Look through the listing underneath for "computer", and copy every line that has it.

## Dataset content
⁂
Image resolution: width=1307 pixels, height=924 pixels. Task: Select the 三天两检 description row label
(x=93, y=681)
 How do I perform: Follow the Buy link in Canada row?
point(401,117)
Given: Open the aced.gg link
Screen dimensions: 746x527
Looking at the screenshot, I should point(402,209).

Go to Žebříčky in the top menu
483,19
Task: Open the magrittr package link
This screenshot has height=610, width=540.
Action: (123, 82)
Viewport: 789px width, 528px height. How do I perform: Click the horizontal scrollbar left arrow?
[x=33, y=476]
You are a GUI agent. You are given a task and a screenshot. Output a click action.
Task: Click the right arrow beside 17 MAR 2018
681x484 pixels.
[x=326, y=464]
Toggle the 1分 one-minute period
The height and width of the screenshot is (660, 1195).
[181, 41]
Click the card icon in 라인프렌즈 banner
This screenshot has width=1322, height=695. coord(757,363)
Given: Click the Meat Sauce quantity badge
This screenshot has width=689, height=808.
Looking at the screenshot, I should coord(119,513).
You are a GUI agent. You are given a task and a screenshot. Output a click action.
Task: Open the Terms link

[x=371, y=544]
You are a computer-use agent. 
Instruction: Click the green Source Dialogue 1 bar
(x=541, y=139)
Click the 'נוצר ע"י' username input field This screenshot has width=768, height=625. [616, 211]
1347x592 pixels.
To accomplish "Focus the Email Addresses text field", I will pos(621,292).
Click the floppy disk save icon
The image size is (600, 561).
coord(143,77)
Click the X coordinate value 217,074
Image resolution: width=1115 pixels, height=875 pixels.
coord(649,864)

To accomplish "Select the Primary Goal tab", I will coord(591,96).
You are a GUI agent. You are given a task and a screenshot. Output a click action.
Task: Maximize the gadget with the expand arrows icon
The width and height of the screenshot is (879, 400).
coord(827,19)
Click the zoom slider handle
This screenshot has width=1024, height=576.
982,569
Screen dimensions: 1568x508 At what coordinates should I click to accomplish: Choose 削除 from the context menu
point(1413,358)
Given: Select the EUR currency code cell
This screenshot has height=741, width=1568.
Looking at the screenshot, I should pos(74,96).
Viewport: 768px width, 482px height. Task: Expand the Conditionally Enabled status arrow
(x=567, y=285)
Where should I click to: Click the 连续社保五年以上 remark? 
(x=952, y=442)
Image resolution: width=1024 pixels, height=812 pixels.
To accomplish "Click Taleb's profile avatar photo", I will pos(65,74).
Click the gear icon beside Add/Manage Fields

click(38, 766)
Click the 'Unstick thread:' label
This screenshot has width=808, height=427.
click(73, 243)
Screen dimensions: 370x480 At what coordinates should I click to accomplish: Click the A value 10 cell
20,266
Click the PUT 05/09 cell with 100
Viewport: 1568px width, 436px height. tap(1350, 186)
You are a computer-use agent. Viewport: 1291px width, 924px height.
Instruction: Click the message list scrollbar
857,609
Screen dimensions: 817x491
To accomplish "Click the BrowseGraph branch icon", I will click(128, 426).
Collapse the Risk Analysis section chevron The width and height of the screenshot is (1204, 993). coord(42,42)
⁂
## Exercise result
You are a computer-use agent. 
You are a computer-use agent. Viewport: 1291px width, 924px height.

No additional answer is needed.